--- The input Enclosed Below ---

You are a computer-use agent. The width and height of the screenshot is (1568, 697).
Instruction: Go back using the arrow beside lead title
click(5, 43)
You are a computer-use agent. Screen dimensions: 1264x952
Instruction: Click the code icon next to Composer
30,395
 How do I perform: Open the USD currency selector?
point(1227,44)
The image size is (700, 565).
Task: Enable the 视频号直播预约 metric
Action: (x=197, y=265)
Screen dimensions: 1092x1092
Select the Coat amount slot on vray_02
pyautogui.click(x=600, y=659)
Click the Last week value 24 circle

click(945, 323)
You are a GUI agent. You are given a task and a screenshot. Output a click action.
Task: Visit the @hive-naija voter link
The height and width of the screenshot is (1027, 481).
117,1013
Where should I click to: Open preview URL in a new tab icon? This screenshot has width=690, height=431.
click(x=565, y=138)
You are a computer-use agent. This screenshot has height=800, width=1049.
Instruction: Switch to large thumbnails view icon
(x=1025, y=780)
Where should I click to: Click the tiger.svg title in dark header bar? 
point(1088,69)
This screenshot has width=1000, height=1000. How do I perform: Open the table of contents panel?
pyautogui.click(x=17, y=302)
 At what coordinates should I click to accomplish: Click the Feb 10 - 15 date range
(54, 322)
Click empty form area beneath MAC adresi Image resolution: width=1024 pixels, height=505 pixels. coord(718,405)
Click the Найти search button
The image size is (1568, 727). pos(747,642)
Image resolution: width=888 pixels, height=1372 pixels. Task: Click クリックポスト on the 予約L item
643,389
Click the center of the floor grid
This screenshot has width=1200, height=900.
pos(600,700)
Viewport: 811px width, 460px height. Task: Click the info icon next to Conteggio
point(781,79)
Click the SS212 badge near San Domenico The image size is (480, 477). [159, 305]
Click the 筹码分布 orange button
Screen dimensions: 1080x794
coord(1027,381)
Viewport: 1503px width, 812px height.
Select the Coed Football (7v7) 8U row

--- End of Enclosed The input ---

■ Your goal: A single figure is required: the number of lines in the data where the word "agent" occurs.

■ Response to the exercise: 4